# Data to examine
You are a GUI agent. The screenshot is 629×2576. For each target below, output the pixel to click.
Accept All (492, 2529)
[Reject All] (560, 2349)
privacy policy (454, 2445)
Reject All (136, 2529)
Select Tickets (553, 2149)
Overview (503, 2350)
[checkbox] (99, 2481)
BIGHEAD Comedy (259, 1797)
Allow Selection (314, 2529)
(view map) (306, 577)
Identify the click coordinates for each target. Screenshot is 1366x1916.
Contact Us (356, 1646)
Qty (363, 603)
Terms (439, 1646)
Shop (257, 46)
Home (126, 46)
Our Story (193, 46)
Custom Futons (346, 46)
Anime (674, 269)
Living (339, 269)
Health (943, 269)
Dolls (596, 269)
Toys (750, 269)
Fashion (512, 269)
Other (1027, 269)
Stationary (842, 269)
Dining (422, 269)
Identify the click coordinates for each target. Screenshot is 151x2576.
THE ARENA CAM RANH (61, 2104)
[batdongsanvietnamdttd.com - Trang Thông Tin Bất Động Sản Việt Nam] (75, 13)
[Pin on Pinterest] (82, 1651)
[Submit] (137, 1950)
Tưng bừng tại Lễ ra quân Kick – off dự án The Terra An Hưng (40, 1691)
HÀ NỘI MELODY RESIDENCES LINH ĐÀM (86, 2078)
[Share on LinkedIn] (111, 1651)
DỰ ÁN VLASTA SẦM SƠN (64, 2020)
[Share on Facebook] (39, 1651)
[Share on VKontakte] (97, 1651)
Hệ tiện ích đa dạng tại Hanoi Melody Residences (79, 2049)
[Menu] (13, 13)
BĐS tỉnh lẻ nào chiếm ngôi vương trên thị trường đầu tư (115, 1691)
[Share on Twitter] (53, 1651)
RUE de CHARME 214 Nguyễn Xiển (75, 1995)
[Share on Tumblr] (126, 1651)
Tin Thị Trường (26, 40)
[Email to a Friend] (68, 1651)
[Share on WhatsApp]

# Task brief
Retype, in the same exact form, the lines of the material above from the line holding "[Submit] (137, 1950)" through the line holding "Tin Thị Trường (26, 40)".

# Solution
[Submit] (137, 1950)
Tưng bừng tại Lễ ra quân Kick – off dự án The Terra An Hưng (40, 1691)
HÀ NỘI MELODY RESIDENCES LINH ĐÀM (86, 2078)
[Share on LinkedIn] (111, 1651)
DỰ ÁN VLASTA SẦM SƠN (64, 2020)
[Share on Facebook] (39, 1651)
[Share on VKontakte] (97, 1651)
Hệ tiện ích đa dạng tại Hanoi Melody Residences (79, 2049)
[Menu] (13, 13)
BĐS tỉnh lẻ nào chiếm ngôi vương trên thị trường đầu tư (115, 1691)
[Share on Twitter] (53, 1651)
RUE de CHARME 214 Nguyễn Xiển (75, 1995)
[Share on Tumblr] (126, 1651)
Tin Thị Trường (26, 40)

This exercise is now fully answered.